- _Exercise aim_
Swap each "Where should I click to" in the data below for "Where do I click to" and give all the data again with nothing else altered.

- _Material supplied_
/---

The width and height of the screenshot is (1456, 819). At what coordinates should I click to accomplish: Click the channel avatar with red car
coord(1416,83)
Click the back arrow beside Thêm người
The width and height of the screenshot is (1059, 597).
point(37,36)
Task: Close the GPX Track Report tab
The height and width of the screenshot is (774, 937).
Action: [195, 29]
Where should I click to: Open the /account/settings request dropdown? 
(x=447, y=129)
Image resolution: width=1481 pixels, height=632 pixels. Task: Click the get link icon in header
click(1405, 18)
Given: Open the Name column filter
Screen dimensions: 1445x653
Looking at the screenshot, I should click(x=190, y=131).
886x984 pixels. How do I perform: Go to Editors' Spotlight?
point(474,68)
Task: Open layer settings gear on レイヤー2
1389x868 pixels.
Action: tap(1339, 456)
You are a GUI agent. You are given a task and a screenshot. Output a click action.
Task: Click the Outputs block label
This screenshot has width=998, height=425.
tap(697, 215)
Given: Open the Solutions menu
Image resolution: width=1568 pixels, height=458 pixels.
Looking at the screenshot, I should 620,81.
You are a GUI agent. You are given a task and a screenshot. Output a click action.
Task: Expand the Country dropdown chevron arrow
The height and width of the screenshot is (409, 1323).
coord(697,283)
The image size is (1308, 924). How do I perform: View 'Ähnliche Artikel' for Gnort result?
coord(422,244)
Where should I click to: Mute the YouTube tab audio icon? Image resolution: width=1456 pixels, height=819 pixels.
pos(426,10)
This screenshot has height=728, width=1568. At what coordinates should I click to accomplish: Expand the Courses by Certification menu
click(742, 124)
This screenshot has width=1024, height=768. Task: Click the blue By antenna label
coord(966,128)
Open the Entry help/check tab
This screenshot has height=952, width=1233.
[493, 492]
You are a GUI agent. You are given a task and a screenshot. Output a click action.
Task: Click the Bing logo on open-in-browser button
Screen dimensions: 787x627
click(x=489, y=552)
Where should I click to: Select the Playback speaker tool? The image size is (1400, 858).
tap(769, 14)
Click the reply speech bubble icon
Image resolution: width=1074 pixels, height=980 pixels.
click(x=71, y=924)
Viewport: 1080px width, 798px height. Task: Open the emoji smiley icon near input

\---

- _Written answer_
The width and height of the screenshot is (1456, 819). At what coordinates should I click to accomplish: Click the channel avatar with red car
coord(1416,83)
Click the back arrow beside Thêm người
The width and height of the screenshot is (1059, 597).
point(37,36)
Task: Close the GPX Track Report tab
The height and width of the screenshot is (774, 937).
Action: [195, 29]
Where do I click to: Open the /account/settings request dropdown? 
(x=447, y=129)
Image resolution: width=1481 pixels, height=632 pixels. Task: Click the get link icon in header
click(1405, 18)
Given: Open the Name column filter
Screen dimensions: 1445x653
Looking at the screenshot, I should click(x=190, y=131).
886x984 pixels. How do I perform: Go to Editors' Spotlight?
point(474,68)
Task: Open layer settings gear on レイヤー2
1389x868 pixels.
Action: tap(1339, 456)
You are a GUI agent. You are given a task and a screenshot. Output a click action.
Task: Click the Outputs block label
This screenshot has width=998, height=425.
tap(697, 215)
Given: Open the Solutions menu
Image resolution: width=1568 pixels, height=458 pixels.
Looking at the screenshot, I should 620,81.
You are a GUI agent. You are given a task and a screenshot. Output a click action.
Task: Expand the Country dropdown chevron arrow
The height and width of the screenshot is (409, 1323).
coord(697,283)
The image size is (1308, 924). How do I perform: View 'Ähnliche Artikel' for Gnort result?
coord(422,244)
Where do I click to: Mute the YouTube tab audio icon? Image resolution: width=1456 pixels, height=819 pixels.
pos(426,10)
This screenshot has height=728, width=1568. At what coordinates should I click to accomplish: Expand the Courses by Certification menu
click(742, 124)
This screenshot has width=1024, height=768. Task: Click the blue By antenna label
coord(966,128)
Open the Entry help/check tab
This screenshot has height=952, width=1233.
[493, 492]
You are a GUI agent. You are given a task and a screenshot. Output a click action.
Task: Click the Bing logo on open-in-browser button
Screen dimensions: 787x627
click(x=489, y=552)
Where do I click to: Select the Playback speaker tool? The image size is (1400, 858).
tap(769, 14)
Click the reply speech bubble icon
Image resolution: width=1074 pixels, height=980 pixels.
click(x=71, y=924)
Viewport: 1080px width, 798px height. Task: Open the emoji smiley icon near input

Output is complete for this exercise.